Liam Teeling has shared the eulogy he delivered during his close friend Shane MacGowan’s cremation ceremony earlier this month.

Teeling, a native of Co Armagh who was raised in Dun Laoghaire and has lived in London most of his life, was publisher with Stiff Records when the label signed the Pogues in the 1980s.

Teeling and MacGowan went on to enjoy a relationship that was both professional and personal, Teeling told Sunday World. He had visited MacGowan just days before the Pogues frontman died on November 30.

Teeling was invited to deliver a eulogy to the gathering of just 30 guests at MacGowan’s cremation ceremony. In attendance were MacGowan’s wife Victoria Mary Clarke, his father Maurice, his sister Siobhan, and his longtime pal Johnny Depp.

In his eulogy that he’s since shared with the Sunday World, Teeling said he was "honored and privileged to have published every song that Shane wrote in his lifetime" and reflected on MacGowan's talent and craft.

“Knowing Shane as I did, it could be annoying when people referred to him only in terms of the drink, the muse, and the drunken ramblings," Teeling said in a portion of his eulogy.

“Talent is a God-given gift. It has nothing to do with the recipient. Many, many people are born with talent. No child was ever born with skill and craft.
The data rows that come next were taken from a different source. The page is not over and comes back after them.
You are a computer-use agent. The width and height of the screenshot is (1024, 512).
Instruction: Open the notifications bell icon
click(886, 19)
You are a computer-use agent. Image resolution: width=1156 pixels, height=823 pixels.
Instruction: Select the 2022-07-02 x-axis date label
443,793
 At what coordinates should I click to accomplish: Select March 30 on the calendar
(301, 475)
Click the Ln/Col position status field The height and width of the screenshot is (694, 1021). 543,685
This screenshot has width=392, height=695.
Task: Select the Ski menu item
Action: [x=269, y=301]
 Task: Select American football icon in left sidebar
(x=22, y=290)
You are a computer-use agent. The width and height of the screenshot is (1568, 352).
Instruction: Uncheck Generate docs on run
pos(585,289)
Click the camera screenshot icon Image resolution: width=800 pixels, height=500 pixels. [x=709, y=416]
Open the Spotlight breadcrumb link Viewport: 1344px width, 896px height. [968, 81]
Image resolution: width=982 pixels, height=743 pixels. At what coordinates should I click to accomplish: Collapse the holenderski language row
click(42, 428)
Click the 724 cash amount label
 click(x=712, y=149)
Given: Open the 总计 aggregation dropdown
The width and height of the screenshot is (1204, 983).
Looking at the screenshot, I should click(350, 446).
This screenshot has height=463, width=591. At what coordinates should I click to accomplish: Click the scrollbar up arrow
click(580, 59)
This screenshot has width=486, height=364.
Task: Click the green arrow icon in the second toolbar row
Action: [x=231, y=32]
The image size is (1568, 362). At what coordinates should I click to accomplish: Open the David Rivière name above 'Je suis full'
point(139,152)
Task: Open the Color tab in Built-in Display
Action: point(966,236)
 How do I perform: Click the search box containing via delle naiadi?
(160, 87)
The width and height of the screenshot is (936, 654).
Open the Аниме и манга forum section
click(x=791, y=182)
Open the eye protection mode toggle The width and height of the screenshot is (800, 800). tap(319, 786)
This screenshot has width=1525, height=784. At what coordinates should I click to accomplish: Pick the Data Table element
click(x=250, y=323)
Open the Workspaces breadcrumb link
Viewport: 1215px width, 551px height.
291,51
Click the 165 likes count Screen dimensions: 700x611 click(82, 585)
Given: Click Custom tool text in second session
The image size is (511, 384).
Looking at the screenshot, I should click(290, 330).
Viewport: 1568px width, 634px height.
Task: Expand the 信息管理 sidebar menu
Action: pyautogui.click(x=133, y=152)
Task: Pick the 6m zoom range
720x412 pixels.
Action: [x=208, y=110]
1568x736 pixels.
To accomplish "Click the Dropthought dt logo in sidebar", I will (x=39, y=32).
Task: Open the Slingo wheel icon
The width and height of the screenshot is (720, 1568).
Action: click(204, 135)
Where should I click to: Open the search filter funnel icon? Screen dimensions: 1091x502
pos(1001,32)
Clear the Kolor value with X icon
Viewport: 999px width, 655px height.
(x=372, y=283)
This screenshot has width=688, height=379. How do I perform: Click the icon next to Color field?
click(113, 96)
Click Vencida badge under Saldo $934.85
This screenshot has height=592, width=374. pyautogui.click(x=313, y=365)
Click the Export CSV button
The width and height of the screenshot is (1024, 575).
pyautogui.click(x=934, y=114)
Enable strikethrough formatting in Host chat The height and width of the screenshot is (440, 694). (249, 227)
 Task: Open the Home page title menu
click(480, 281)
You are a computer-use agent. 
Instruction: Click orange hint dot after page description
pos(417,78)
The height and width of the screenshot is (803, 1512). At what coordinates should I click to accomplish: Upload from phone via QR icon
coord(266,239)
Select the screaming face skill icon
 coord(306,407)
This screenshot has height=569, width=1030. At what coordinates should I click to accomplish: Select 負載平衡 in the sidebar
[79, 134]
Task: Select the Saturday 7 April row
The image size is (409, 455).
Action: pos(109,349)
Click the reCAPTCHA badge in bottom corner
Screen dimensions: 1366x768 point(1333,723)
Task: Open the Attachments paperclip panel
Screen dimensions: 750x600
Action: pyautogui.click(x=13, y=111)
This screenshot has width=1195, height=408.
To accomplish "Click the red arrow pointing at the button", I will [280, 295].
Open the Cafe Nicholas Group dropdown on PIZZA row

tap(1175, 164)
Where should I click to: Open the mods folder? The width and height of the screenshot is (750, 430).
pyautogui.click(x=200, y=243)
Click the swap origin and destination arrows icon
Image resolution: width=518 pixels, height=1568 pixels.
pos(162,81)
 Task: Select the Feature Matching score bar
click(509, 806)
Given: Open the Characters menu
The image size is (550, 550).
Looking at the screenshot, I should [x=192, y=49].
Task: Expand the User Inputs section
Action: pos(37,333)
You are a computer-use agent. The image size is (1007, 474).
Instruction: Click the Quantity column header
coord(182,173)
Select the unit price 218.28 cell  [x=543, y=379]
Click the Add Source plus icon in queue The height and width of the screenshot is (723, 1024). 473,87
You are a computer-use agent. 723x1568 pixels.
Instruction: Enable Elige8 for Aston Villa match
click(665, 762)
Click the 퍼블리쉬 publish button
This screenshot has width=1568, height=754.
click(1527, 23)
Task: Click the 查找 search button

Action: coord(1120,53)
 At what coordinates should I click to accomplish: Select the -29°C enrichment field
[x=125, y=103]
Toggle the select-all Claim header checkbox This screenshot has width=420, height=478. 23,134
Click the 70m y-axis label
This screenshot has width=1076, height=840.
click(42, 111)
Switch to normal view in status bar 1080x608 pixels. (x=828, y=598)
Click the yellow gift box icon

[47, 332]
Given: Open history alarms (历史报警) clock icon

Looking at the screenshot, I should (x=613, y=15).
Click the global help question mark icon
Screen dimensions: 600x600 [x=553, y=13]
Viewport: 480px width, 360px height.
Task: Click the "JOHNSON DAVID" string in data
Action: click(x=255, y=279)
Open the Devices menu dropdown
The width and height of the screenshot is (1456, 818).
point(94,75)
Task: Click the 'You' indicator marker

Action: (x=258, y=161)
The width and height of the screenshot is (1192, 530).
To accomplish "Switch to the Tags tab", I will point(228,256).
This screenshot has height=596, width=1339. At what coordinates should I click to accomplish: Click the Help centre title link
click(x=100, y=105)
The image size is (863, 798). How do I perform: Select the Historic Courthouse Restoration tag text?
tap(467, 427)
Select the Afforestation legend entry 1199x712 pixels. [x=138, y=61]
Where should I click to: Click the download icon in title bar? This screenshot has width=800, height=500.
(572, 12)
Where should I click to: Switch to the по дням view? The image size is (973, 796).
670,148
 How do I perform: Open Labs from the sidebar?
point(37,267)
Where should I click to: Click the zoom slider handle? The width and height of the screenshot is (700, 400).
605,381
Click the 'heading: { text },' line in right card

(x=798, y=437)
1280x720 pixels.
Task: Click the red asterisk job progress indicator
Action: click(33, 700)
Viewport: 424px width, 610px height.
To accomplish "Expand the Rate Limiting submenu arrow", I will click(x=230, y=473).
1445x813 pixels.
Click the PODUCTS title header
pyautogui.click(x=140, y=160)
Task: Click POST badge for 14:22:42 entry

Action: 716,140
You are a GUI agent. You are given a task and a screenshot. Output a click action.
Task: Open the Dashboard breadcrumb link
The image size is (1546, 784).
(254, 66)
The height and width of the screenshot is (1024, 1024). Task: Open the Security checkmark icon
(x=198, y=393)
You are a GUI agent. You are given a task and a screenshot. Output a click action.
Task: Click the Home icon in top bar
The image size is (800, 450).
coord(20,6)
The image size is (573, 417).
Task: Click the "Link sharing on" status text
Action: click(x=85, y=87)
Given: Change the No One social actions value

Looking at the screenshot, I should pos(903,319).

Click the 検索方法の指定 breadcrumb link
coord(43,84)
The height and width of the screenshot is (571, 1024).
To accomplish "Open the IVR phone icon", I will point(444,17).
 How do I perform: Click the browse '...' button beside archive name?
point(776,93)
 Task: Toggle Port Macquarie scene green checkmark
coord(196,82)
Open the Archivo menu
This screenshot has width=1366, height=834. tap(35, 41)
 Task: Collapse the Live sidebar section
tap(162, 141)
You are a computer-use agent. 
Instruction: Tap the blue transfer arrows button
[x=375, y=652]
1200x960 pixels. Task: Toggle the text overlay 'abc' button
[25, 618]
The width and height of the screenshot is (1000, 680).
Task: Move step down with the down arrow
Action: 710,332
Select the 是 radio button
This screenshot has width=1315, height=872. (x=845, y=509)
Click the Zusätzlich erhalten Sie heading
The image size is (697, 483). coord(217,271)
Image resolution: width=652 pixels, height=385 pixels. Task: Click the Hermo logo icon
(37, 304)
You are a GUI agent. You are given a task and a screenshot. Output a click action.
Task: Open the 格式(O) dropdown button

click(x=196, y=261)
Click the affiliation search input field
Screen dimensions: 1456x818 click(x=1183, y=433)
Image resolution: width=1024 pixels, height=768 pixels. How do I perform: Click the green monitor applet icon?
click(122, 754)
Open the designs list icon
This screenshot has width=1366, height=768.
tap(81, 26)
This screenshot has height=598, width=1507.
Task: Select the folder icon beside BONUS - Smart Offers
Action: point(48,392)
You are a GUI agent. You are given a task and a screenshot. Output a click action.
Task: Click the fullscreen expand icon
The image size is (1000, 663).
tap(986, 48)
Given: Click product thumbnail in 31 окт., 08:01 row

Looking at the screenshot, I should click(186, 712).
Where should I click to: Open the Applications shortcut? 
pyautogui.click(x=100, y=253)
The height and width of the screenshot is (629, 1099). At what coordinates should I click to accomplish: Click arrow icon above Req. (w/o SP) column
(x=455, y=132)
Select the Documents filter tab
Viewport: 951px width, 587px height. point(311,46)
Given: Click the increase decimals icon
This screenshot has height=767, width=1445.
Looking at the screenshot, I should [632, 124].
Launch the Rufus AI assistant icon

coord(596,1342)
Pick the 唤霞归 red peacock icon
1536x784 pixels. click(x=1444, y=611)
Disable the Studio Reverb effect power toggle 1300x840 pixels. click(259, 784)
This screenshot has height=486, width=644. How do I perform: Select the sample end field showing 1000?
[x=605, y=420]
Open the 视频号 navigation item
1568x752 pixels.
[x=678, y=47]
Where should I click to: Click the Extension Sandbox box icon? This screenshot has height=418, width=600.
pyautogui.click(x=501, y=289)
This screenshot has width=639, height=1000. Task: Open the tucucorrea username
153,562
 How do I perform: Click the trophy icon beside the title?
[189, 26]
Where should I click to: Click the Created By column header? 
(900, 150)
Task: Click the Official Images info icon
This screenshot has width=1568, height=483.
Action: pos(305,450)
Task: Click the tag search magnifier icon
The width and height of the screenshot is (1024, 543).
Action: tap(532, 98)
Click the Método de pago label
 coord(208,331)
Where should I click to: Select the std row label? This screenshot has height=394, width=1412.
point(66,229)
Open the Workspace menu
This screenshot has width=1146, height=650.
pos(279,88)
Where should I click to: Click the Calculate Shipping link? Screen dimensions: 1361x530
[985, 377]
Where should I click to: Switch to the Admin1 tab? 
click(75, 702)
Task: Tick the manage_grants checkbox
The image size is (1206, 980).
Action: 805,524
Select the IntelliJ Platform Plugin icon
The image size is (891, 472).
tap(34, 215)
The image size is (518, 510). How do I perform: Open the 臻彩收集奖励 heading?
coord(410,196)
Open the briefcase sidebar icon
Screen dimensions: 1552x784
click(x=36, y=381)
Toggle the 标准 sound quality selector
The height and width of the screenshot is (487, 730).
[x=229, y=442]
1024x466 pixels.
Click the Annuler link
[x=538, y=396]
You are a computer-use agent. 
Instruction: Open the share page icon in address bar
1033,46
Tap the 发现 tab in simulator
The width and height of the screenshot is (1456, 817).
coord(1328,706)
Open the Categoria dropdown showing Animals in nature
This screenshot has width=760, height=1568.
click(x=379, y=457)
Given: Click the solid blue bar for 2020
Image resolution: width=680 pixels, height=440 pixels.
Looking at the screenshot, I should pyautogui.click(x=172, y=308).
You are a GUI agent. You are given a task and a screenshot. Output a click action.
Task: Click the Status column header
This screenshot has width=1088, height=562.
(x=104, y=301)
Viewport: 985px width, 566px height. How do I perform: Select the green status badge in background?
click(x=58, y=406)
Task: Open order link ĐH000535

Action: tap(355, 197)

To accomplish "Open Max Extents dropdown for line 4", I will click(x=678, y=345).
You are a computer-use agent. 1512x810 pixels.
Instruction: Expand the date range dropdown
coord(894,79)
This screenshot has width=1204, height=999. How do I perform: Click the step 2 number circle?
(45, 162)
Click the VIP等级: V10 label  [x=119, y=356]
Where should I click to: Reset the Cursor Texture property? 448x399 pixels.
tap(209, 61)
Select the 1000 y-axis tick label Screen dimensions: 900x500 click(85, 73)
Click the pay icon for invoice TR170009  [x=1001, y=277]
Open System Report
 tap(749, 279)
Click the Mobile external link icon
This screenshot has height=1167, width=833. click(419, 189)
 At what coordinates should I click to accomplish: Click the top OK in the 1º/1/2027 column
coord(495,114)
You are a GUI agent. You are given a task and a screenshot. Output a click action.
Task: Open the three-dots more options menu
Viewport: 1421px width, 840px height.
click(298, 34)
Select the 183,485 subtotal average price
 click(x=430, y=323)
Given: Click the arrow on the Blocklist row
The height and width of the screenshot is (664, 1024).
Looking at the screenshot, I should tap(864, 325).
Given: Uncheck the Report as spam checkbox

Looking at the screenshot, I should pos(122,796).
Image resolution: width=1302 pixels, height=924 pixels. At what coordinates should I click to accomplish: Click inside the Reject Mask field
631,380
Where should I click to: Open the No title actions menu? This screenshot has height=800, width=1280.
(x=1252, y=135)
“Shane worked religiously at his art, crafting like a sculptor to reveal the beauty within.

“I would often visit Shane at home, pushing the door open against the weight of envelopes in the hallway. I don’t believe he opened an envelope in his lifetime. If they were white, they were writing material.

“The flat was full of words and scribbles, on beer mats, torn cigarette packets and any handy surface — utter chaos.

"The only comparison I can make is Francis Bacon’s studio, where I once took a friend, and whose only comment was ‘how the f**k does he find anything?’

"Again, utter chaos.”

Teeling further told Sunday World: “Shane is up there with all the great writers and poets that came out of the Anglo-Irish community.

“He lived a lot of his life in England and he’s on a par with Oscar Wilde, Jonathan Swift, George Bernard Shaw, and so on.

“There should of course be a statue to him. Dublin would be a natural fit, so too would Nenagh. Why can’t there be two of them, like there is for Luke Kelly in Dublin?”

While the cremation ceremony for MacGowan was private, his funeral was indeed public and included a procession through Dublin before the funeral Mass in Nenagh, Co Tipperary on Friday, December 8.

MacGowan's funeral Mass featured live performances of some of his best songs, including a rousing rendition of "Fairytale of New York" that saw mourners dancing in the aisles of St. Mary of the Rosary Church.

❤️❤️❤️ https://t.co/p9JEUliAXw

— @victoriamary (@Victoriamary) December 12, 2023

MacGowan, 65, died at his home on November 30 following a long battle with illness. 

The Pogues frontman spent a week in intensive care in December 2022 after being diagnosed with encephalitis, a condition that causes swelling on the brain, and was hospitalized again in July this year after a period in the ICU.

He was discharged from hospital in mid-November but died peacefully at home shortly afterward.